Segment Open

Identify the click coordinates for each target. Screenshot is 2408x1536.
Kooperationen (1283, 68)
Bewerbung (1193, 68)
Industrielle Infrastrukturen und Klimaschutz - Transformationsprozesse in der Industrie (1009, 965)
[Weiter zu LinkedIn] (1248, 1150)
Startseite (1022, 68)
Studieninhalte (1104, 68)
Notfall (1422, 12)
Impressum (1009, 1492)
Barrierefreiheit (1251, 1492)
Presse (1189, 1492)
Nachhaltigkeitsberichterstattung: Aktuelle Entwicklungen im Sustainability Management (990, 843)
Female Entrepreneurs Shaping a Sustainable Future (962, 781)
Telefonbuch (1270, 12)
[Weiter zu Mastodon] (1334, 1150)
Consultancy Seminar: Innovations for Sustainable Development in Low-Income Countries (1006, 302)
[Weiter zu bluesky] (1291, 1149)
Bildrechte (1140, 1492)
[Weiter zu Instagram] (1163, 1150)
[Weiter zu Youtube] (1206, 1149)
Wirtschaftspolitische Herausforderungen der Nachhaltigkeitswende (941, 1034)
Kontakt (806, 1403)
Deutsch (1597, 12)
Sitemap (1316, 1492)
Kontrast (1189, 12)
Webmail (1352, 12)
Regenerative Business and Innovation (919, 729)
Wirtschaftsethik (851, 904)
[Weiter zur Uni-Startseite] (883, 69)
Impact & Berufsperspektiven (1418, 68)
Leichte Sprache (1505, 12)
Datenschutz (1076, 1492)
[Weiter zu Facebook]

Segment Closed

What this task involves: In the listing above, find the line containing "[Weiter zu LinkedIn] (1248, 1150)" and the line containing "Regenerative Business and". Output them and every line between, exactly, and nothing else.

Exercise response:
[Weiter zu LinkedIn] (1248, 1150)
Startseite (1022, 68)
Studieninhalte (1104, 68)
Notfall (1422, 12)
Impressum (1009, 1492)
Barrierefreiheit (1251, 1492)
Presse (1189, 1492)
Nachhaltigkeitsberichterstattung: Aktuelle Entwicklungen im Sustainability Management (990, 843)
Female Entrepreneurs Shaping a Sustainable Future (962, 781)
Telefonbuch (1270, 12)
[Weiter zu Mastodon] (1334, 1150)
Consultancy Seminar: Innovations for Sustainable Development in Low-Income Countries (1006, 302)
[Weiter zu bluesky] (1291, 1149)
Bildrechte (1140, 1492)
[Weiter zu Instagram] (1163, 1150)
[Weiter zu Youtube] (1206, 1149)
Wirtschaftspolitische Herausforderungen der Nachhaltigkeitswende (941, 1034)
Kontakt (806, 1403)
Deutsch (1597, 12)
Sitemap (1316, 1492)
Kontrast (1189, 12)
Webmail (1352, 12)
Regenerative Business and Innovation (919, 729)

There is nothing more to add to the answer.